**Task**
Find and copy every line in the records that includes the string "height".

*** Begin section ***

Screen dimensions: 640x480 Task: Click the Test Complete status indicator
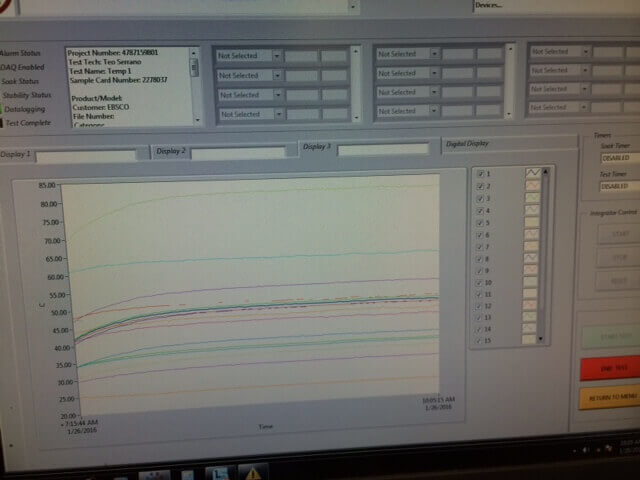(x=2, y=123)
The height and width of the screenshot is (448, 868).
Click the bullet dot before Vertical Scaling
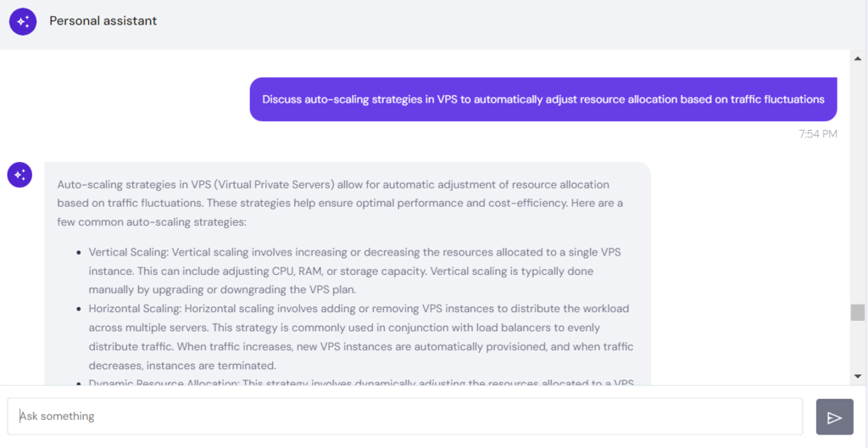pos(78,253)
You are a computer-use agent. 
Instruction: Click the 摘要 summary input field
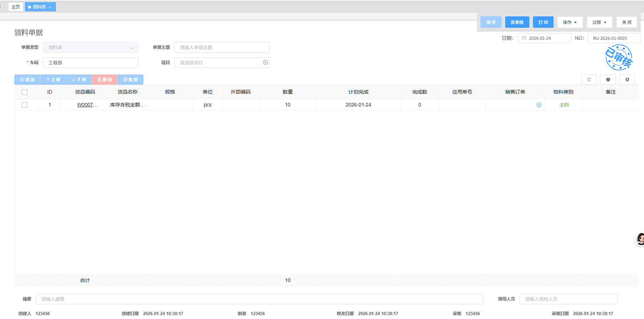[259, 299]
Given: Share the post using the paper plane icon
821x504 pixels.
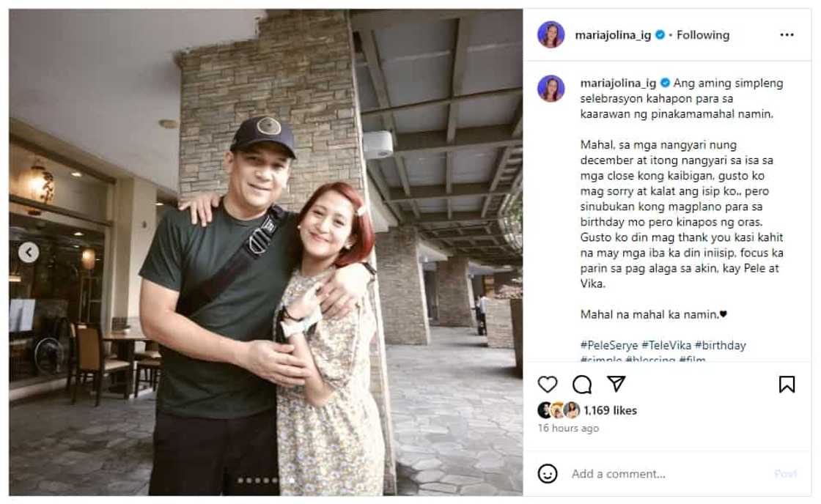Looking at the screenshot, I should point(616,384).
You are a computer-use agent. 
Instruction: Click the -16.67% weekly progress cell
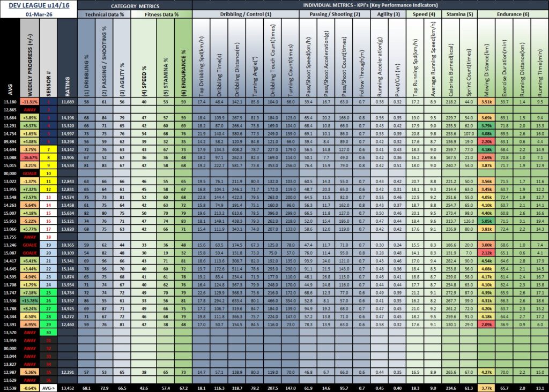tap(29, 157)
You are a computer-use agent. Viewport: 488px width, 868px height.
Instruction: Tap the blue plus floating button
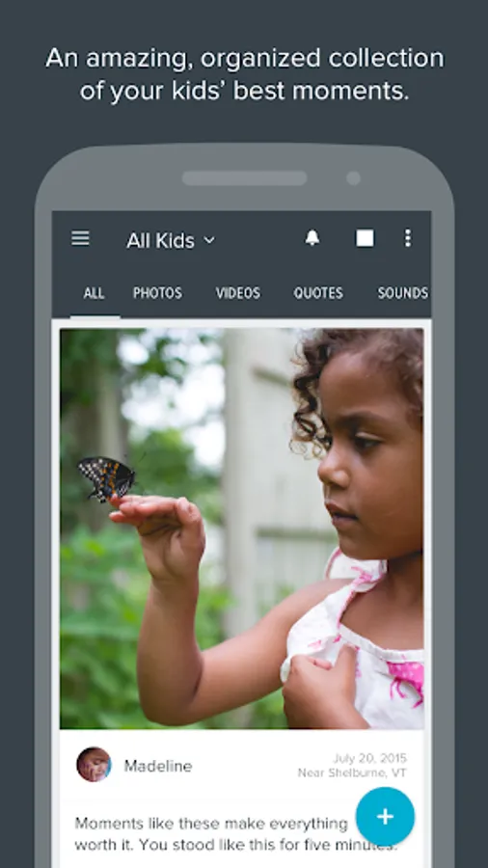click(385, 817)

*** End section ***

**Answer area**
The height and width of the screenshot is (448, 868).
You are a computer-use agent. Viewport: 488px width, 868px height.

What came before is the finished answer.